Word and item position data
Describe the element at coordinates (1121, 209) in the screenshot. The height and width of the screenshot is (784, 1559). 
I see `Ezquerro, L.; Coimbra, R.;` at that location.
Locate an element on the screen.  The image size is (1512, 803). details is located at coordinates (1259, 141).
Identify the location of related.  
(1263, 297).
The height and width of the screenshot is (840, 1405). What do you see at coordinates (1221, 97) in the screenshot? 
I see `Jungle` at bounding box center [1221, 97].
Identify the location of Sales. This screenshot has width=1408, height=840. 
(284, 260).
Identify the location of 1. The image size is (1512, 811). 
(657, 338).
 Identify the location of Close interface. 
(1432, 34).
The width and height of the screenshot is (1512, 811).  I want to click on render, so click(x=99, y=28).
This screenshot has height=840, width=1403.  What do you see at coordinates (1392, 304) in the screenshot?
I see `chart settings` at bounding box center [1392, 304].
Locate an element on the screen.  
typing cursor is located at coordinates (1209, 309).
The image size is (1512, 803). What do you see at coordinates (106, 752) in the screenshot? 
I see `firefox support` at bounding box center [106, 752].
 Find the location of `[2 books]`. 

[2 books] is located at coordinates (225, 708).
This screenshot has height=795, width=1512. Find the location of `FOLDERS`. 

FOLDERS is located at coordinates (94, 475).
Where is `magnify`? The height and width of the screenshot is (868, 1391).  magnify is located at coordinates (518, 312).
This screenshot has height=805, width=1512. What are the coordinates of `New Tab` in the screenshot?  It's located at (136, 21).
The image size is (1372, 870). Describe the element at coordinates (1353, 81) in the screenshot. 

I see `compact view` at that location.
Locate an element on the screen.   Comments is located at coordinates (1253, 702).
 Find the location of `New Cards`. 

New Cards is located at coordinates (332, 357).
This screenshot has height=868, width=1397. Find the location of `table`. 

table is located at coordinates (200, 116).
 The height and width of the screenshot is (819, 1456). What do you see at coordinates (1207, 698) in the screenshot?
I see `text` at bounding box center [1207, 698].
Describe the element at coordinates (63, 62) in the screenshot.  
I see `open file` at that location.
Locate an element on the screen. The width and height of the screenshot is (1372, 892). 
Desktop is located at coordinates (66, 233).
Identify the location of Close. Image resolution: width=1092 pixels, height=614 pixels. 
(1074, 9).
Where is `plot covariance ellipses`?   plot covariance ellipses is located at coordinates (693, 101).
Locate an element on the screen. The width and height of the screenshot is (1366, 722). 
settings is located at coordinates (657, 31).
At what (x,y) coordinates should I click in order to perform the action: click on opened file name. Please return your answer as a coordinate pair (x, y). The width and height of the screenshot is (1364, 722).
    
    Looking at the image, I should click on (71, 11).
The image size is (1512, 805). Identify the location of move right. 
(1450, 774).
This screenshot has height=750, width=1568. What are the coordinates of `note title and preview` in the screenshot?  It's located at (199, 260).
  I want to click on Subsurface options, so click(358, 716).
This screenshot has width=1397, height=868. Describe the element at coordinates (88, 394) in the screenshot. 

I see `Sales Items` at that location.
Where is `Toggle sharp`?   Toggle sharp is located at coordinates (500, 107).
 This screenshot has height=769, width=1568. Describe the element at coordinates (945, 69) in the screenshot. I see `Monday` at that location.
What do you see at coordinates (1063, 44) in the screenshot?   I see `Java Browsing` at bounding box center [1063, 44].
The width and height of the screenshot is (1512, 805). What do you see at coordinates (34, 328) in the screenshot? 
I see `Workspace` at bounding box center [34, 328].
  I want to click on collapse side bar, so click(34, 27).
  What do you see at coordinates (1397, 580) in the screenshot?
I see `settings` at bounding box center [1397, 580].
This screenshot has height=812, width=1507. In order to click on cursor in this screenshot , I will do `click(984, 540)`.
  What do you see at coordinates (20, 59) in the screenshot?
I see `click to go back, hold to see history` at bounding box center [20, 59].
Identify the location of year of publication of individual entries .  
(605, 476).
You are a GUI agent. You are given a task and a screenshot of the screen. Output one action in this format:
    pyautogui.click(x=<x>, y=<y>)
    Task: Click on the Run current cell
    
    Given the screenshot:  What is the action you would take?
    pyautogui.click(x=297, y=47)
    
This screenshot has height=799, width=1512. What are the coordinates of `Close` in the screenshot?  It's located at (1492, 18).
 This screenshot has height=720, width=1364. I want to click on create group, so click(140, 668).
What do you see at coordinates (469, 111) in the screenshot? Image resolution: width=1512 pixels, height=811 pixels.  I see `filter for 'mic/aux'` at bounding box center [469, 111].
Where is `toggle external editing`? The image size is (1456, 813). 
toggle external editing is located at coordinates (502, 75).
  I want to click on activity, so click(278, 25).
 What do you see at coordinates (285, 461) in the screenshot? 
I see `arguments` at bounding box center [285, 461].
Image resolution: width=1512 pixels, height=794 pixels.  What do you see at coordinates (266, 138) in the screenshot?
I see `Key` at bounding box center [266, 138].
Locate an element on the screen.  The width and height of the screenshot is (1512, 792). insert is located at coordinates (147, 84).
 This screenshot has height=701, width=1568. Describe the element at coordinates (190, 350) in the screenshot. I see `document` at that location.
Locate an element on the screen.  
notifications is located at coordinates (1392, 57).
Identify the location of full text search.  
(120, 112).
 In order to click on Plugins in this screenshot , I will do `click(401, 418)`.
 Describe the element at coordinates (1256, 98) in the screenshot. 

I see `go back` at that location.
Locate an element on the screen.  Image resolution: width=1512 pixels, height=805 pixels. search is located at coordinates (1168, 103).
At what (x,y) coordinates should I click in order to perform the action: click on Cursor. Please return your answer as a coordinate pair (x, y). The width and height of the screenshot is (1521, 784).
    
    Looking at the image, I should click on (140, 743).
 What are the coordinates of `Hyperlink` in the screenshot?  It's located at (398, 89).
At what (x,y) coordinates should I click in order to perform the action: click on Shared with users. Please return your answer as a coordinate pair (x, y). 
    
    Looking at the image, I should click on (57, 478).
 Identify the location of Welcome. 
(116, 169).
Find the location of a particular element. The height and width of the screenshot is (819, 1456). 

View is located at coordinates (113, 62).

TASK DESCRIPTION — Rewrite all of the items above, changing every "Identify the location of" to "Find the position of" and leaving everything else as it is.

COMPLETE RESPONSE —
Describe the element at coordinates (1121, 209) in the screenshot. The height and width of the screenshot is (784, 1559). 
I see `Ezquerro, L.; Coimbra, R.;` at that location.
Locate an element on the screen.  The image size is (1512, 803). details is located at coordinates (1259, 141).
Find the position of related.  
(1263, 297).
The height and width of the screenshot is (840, 1405). What do you see at coordinates (1221, 97) in the screenshot? 
I see `Jungle` at bounding box center [1221, 97].
Find the position of Sales. This screenshot has width=1408, height=840. 
(284, 260).
Find the position of 1. The image size is (1512, 811). 
(657, 338).
 Find the position of Close interface. 
(1432, 34).
The width and height of the screenshot is (1512, 811).  I want to click on render, so click(x=99, y=28).
This screenshot has height=840, width=1403.  What do you see at coordinates (1392, 304) in the screenshot?
I see `chart settings` at bounding box center [1392, 304].
Locate an element on the screen.  
typing cursor is located at coordinates (1209, 309).
The image size is (1512, 803). What do you see at coordinates (106, 752) in the screenshot? 
I see `firefox support` at bounding box center [106, 752].
 Find the location of `[2 books]`. 

[2 books] is located at coordinates (225, 708).
This screenshot has height=795, width=1512. Find the location of `FOLDERS`. 

FOLDERS is located at coordinates (94, 475).
Where is `magnify`? The height and width of the screenshot is (868, 1391).  magnify is located at coordinates (518, 312).
This screenshot has height=805, width=1512. What are the coordinates of `New Tab` in the screenshot?  It's located at (136, 21).
The image size is (1372, 870). Describe the element at coordinates (1353, 81) in the screenshot. 

I see `compact view` at that location.
Locate an element on the screen.   Comments is located at coordinates (1253, 702).
 Find the location of `New Cards`. 

New Cards is located at coordinates (332, 357).
This screenshot has height=868, width=1397. Find the location of `table`. 

table is located at coordinates (200, 116).
 The height and width of the screenshot is (819, 1456). What do you see at coordinates (1207, 698) in the screenshot?
I see `text` at bounding box center [1207, 698].
Describe the element at coordinates (63, 62) in the screenshot.  
I see `open file` at that location.
Locate an element on the screen. The width and height of the screenshot is (1372, 892). 
Desktop is located at coordinates (66, 233).
Find the position of Close. Image resolution: width=1092 pixels, height=614 pixels. 
(1074, 9).
Where is `plot covariance ellipses`?   plot covariance ellipses is located at coordinates (693, 101).
Locate an element on the screen. The width and height of the screenshot is (1366, 722). 
settings is located at coordinates (657, 31).
At what (x,y) coordinates should I click in order to perform the action: click on opened file name. Please return your answer as a coordinate pair (x, y). The width and height of the screenshot is (1364, 722).
    
    Looking at the image, I should click on (71, 11).
The image size is (1512, 805). Find the position of move right. 
(1450, 774).
This screenshot has height=750, width=1568. What are the coordinates of `note title and preview` in the screenshot?  It's located at (199, 260).
  I want to click on Subsurface options, so click(358, 716).
This screenshot has width=1397, height=868. Describe the element at coordinates (88, 394) in the screenshot. 

I see `Sales Items` at that location.
Where is `Toggle sharp`?   Toggle sharp is located at coordinates (500, 107).
 This screenshot has height=769, width=1568. Describe the element at coordinates (945, 69) in the screenshot. I see `Monday` at that location.
What do you see at coordinates (1063, 44) in the screenshot?   I see `Java Browsing` at bounding box center [1063, 44].
The width and height of the screenshot is (1512, 805). What do you see at coordinates (34, 328) in the screenshot? 
I see `Workspace` at bounding box center [34, 328].
  I want to click on collapse side bar, so click(34, 27).
  What do you see at coordinates (1397, 580) in the screenshot?
I see `settings` at bounding box center [1397, 580].
This screenshot has height=812, width=1507. In order to click on cursor in this screenshot , I will do `click(984, 540)`.
  What do you see at coordinates (20, 59) in the screenshot?
I see `click to go back, hold to see history` at bounding box center [20, 59].
Find the position of year of publication of individual entries .  
(605, 476).
You are a GUI agent. You are given a task and a screenshot of the screen. Output one action in this format:
    pyautogui.click(x=<x>, y=<y>)
    Task: Click on the Run current cell
    
    Given the screenshot:  What is the action you would take?
    pyautogui.click(x=297, y=47)
    
This screenshot has height=799, width=1512. What are the coordinates of `Close` in the screenshot?  It's located at (1492, 18).
 This screenshot has height=720, width=1364. I want to click on create group, so click(140, 668).
What do you see at coordinates (469, 111) in the screenshot? Image resolution: width=1512 pixels, height=811 pixels.  I see `filter for 'mic/aux'` at bounding box center [469, 111].
Where is `toggle external editing`? The image size is (1456, 813). 
toggle external editing is located at coordinates (502, 75).
  I want to click on activity, so click(278, 25).
 What do you see at coordinates (285, 461) in the screenshot? 
I see `arguments` at bounding box center [285, 461].
Image resolution: width=1512 pixels, height=794 pixels.  What do you see at coordinates (266, 138) in the screenshot?
I see `Key` at bounding box center [266, 138].
Locate an element on the screen.  The width and height of the screenshot is (1512, 792). insert is located at coordinates (147, 84).
 This screenshot has height=701, width=1568. Describe the element at coordinates (190, 350) in the screenshot. I see `document` at that location.
Locate an element on the screen.  
notifications is located at coordinates (1392, 57).
Find the position of full text search.  
(120, 112).
 In order to click on Plugins in this screenshot , I will do `click(401, 418)`.
 Describe the element at coordinates (1256, 98) in the screenshot. 

I see `go back` at that location.
Locate an element on the screen.  Image resolution: width=1512 pixels, height=805 pixels. search is located at coordinates (1168, 103).
At what (x,y) coordinates should I click in order to perform the action: click on Cursor. Please return your answer as a coordinate pair (x, y). The width and height of the screenshot is (1521, 784).
    
    Looking at the image, I should click on (140, 743).
 What are the coordinates of `Hyperlink` in the screenshot?  It's located at (398, 89).
At what (x,y) coordinates should I click in order to perform the action: click on Shared with users. Please return your answer as a coordinate pair (x, y). 
    
    Looking at the image, I should click on (57, 478).
 Find the position of Welcome. 
(116, 169).
Find the location of a particular element. The height and width of the screenshot is (819, 1456). 

View is located at coordinates (113, 62).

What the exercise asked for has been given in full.